Published : 08/28/2017 16:50:42
Categories : News

Some health myths never die. One of these myths is the claim that eating foods in certain orders or combinations is vital for health. For example, you may have heard that it’s best to eat fruits raw, and on an empty stomach, because otherwise they will ferment or rot in the stomach. That’s a myth. You may have also heard that you shouldn’t consume scratch and protein together (think of steak and frites) because they are digested at different speeds, and as a result, combining these two food groups together may cause a “traffic jam” in your stomach. That’s also a myth.

But the facts are clear. There is overwhelming scientific evidence in support of consuming a varied, balanced diet, and not in any specific order. In fact, we know that most vitamins and minerals are best absorbed and utilized when consumed as part of a complex mixture of food. With that being said, there are a few combinations that are recommended by food scientists and nutritionist, but that list is short. Here are two combinations that aren’t a myth!

Vitamin C and Iron

There are two forms of dietary iron: Heme iron, which comes from meat, and non-heme iron, which comes from both meat and plant sources. Unlike heme iron, non-heme iron is not well absorbed by the body. However, a small tweak to your diet can optimize the absorption of non-heme iron, and it’s simple - just add Vitamin C to your non-heme rich foods!

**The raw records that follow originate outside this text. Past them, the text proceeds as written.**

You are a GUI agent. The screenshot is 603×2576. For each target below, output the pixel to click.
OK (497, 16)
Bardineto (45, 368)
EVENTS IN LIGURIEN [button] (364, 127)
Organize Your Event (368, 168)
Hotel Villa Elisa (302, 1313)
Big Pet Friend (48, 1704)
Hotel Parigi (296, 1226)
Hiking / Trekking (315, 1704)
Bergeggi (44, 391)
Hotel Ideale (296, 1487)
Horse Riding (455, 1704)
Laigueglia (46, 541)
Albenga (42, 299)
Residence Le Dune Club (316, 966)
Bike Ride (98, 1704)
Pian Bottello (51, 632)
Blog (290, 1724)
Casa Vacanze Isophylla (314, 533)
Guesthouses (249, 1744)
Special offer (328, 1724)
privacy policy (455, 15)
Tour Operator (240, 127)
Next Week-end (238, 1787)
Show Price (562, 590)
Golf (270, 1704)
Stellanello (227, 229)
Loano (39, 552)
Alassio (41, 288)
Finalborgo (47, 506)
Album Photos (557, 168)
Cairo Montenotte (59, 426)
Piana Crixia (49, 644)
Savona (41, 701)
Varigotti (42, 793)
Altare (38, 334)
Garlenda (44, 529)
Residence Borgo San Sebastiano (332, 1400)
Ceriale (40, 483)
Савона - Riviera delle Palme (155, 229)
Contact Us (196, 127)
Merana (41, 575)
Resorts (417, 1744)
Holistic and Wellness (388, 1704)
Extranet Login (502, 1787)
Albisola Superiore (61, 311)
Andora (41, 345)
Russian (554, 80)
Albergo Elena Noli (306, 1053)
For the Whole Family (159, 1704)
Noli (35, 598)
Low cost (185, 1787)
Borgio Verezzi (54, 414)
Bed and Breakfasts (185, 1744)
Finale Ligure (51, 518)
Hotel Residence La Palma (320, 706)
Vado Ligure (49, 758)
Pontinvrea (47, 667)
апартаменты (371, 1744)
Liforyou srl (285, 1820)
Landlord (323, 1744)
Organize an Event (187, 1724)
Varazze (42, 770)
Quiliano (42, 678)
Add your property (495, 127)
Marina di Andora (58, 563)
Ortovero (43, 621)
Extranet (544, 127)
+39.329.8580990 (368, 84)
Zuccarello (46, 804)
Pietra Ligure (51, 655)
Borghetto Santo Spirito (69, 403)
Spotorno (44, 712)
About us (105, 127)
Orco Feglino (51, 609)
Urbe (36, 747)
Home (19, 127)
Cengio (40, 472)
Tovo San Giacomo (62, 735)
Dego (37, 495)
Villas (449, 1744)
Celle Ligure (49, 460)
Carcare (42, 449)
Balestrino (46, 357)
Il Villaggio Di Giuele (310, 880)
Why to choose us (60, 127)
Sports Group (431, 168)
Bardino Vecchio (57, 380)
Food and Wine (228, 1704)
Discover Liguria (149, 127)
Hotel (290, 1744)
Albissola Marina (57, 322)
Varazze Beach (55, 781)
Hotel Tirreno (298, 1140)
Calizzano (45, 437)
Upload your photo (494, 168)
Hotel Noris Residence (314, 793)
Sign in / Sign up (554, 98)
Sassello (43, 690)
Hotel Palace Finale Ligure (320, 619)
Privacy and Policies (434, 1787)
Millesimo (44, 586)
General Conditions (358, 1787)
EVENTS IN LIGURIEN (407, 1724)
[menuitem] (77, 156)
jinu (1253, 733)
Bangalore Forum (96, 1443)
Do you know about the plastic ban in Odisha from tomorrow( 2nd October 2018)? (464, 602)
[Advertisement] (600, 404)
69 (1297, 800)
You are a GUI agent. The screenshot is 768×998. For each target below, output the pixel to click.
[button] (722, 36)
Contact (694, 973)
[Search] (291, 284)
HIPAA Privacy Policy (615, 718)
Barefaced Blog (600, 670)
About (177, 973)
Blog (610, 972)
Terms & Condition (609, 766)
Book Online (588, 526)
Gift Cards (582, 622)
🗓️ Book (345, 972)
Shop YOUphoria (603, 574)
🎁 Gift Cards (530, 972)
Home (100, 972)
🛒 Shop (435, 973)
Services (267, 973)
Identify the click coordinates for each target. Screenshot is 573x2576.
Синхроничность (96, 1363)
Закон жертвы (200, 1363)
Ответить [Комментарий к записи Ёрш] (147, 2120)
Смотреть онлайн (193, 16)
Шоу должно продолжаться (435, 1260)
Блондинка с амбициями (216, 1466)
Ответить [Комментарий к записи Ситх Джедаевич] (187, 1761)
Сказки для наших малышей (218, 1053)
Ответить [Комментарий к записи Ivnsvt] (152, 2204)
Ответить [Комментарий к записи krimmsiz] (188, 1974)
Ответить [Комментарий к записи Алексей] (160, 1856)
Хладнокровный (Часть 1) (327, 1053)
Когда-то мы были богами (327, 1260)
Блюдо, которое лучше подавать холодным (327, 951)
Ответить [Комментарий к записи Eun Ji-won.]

So, for your next meal, combine foods rich in vitamin C (such as citrus fruits like lemons and oranges and clementine, or bell peppers) with plant-based sources of iron (such as spinach, beans or fortified cereals). This combination will help your body absorb the iron that it needs! This tip is especially important for vegetarians or vegans who rely heavily on plant based sources of iron for their diet.

Carotenoids and Fat

Carotenoids are compounds in vegetables like carrots, tomatoes, bell peppers, spinach and broccoli. Consuming carotenoids has been shown to reduce the risk of several cancers like breast, cervical, ovarian, and colorectal cancers, and cardiovascular diseases. But, carotenoids, like other fat-soluble vitamins, need dietary fat in order to be absorbed by the body. So, if you are consuming carotenoid-rich vegetables without any fat (like eating carrot sticks for a snack, or a salad with fat-free dressing), you may be missing out on the health benefits.

So, how can you get these powerful antioxidants without too much fat? Try adding some cheese or a little olive oil to your salad, or top your steamed broccoli with a dash of olive oil or a tiny bit of butter, or try to dip your carrots in guacamole.